There were numerous events when winds lasting six to eight hours carried unprecedented amounts of very fine particles to the sampling site. In the largest spike, the DELTA Group analysis found 58 micrograms per cubic meter of very fine particles in one 45-minute period - "an extremely high peak," Cahill said.

Cahill said the very fine particles contained high levels of sulfur and sulfur-based compounds. The very fine particles also contain high levels of very fine silicon, potentially from the thousands of tons of glass in the debris.

Cahill noted that even those large amounts were likely to be smaller than those present at Ground Zero and some other parts of Lower Manhattan, since weather data show that typically only part of the dust clouds traveled directly over the sampling site.

"Even on the worst air days in Beijing, downwind from coal-fired power plants, or in the Kuwaiti oil fires, we did not see these levels of very fine particulates," Cahill said. The amounts of very fine particles, particularly very fine silicon, decreased sharply during the month of October.

Coarse particles

Similar to the high concentrations of very fine particles, virtually all the air samples from the trade center site carried high concentrations of coarse particles - those about 12 micrometers to 5 micrometers in diameter.

"These particles simply should not be there," Cahill said. "It had rained, sometimes heavily, on six days in the prior three weeks. That rain should have settled these coarse particles." The finding suggests that coarse particles were being continually generated from the hot debris pile.

Metals, asbestos and glass

Many different metals were found in the samples of very fine particles, and some were found at the highest levels ever recorded in air in the United States. Lead was present at low levels in fine and very fine particles.

Metals present in very fine particles in relatively high concentrations were iron, titanium (some associated with powdered concrete), vanadium and nickel (often associated with fuel-oil combustion), copper and zinc. Mercury was seen occasionally in fine particles but at low concentrations.

Although some asbestos was used in the buildings for fireproofing and in floor tiles, and the DELTA group checked for it carefully, they found very few asbestos fibers, even in the very fine particles.

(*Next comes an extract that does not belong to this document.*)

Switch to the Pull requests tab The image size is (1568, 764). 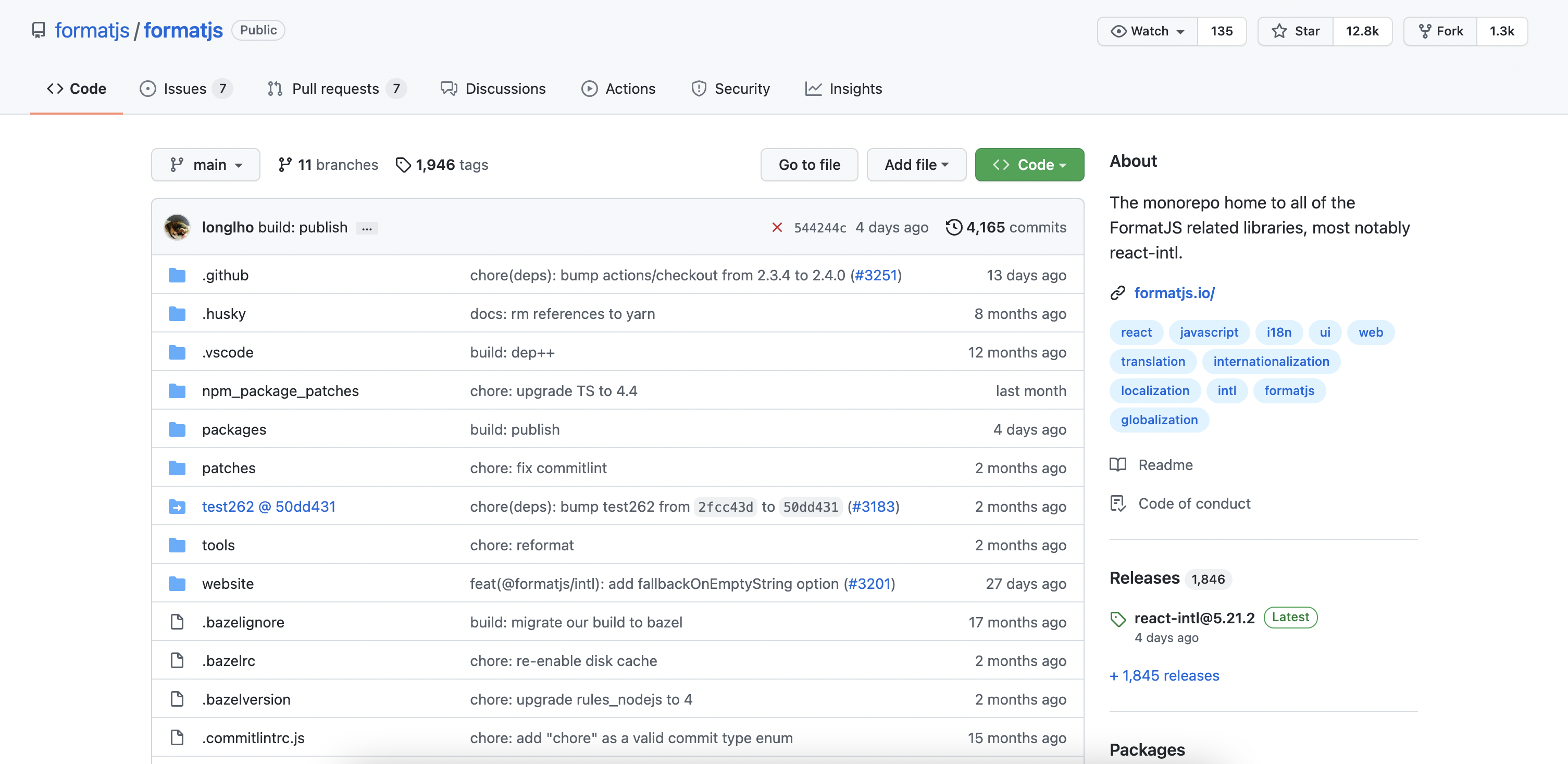335,89
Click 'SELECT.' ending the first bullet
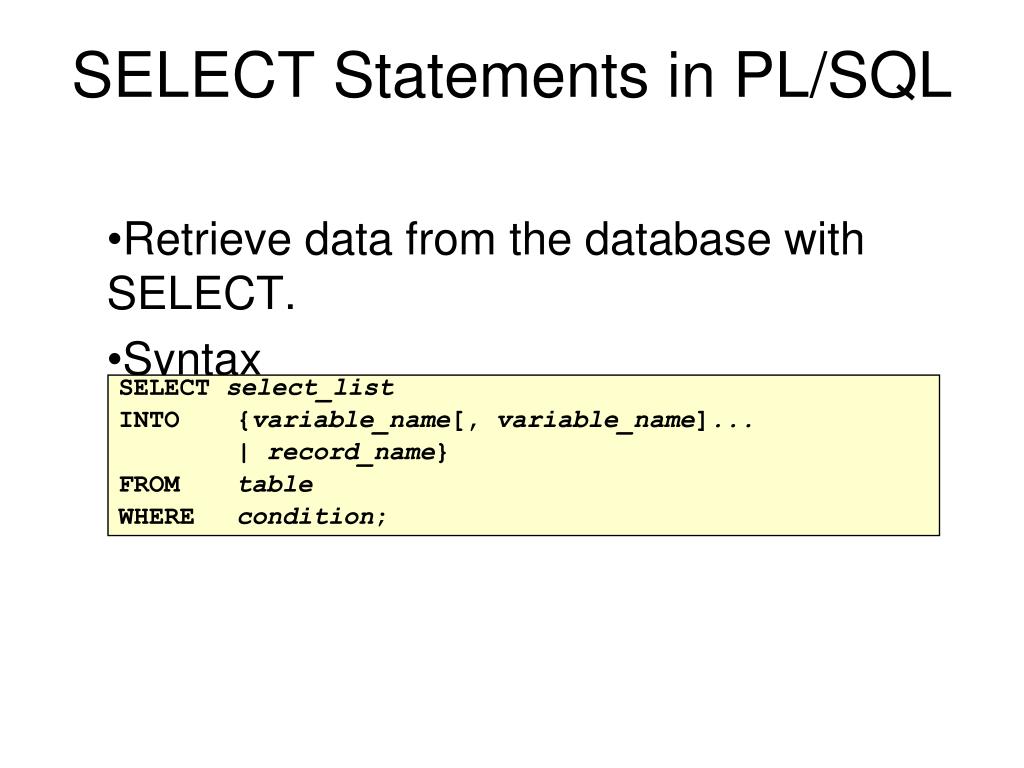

All evidence indicates that ambient air in New York City now is little influenced by the World Trade Center collapse, especially since the fires are out and the debris pile has cooled.

UC Davis DELTA Group

DELTA Group scientists analyzing the trade center samples included Cahill; engineering professor James Shackelford, chemistry professor Peter Kelly, assistant research engineer Steve Cliff, and laboratory and field manager Michael Jimenez-Cruz, toxicologist.

Key collaborators from other institutions were Kevin Perry, an assistant professor of meteorology at the University of Utah, Salt Lake City; Graham Bench, a project investigator at Lawrence Livermore National Laboratory; and Jodye Selco, a visiting professor at UC Davis and a professor of chemistry at the University of Redlands.

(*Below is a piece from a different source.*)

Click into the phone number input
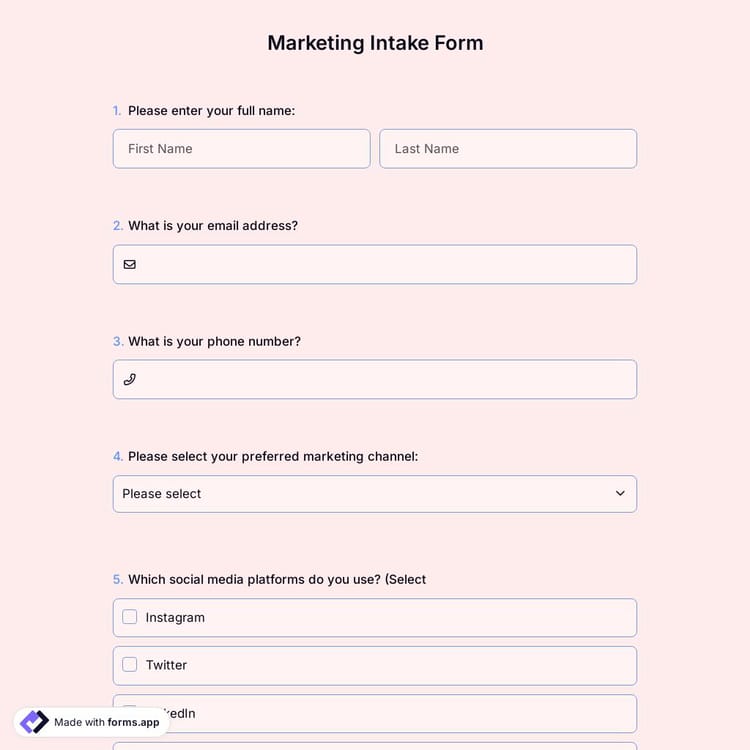Image resolution: width=750 pixels, height=750 pixels. click(x=385, y=380)
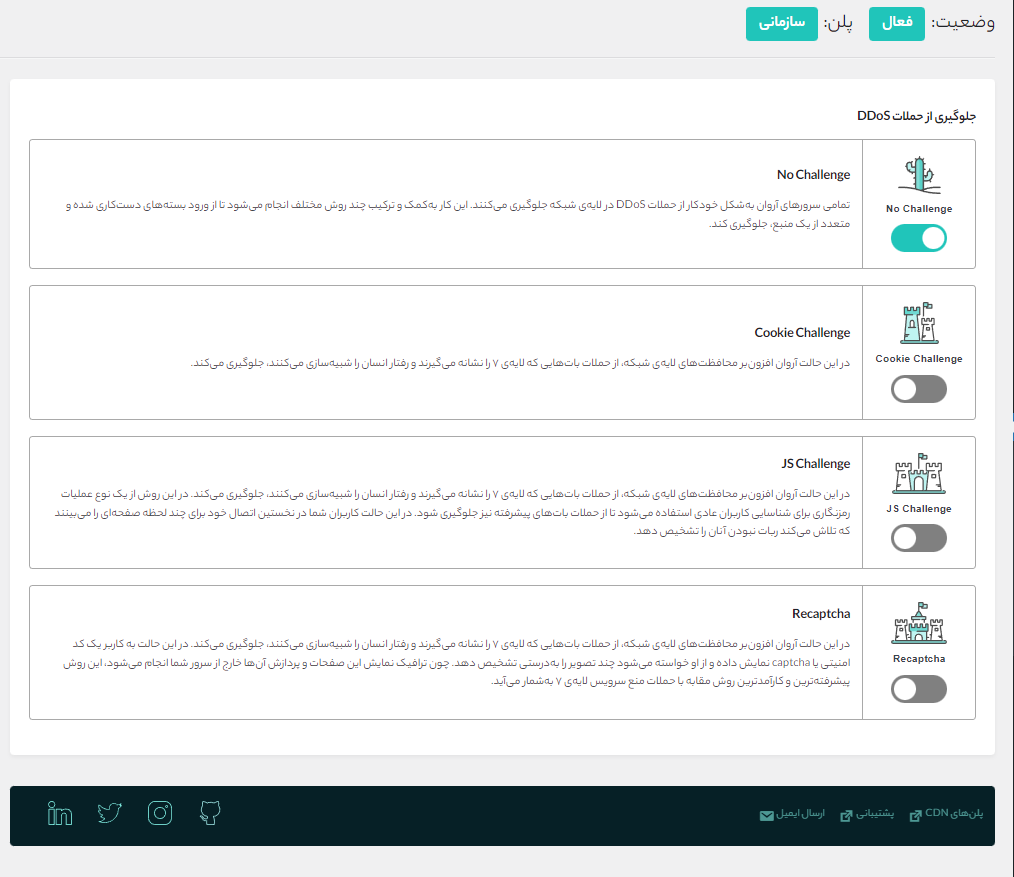
Task: Open the Instagram icon in footer
Action: [160, 813]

The DELTA Group's previous projects include studies of the smoke from the Kuwaiti oil fires and two international ACE studies (for Aerosol Characterization Experiment), which are designed to shed light on the roles of aerosols in global weather, water pollution and human disease.

DELTA Group currently is continuing analyses of 2001 ACE samples - taken from sites from Asia to western North America - as well as studies of Alaskan air quality, the nature of diesel-vehicle exhaust, the impacts of air pollution on human health in the Central Valley, and the environmental health of the Lake Tahoe Basin.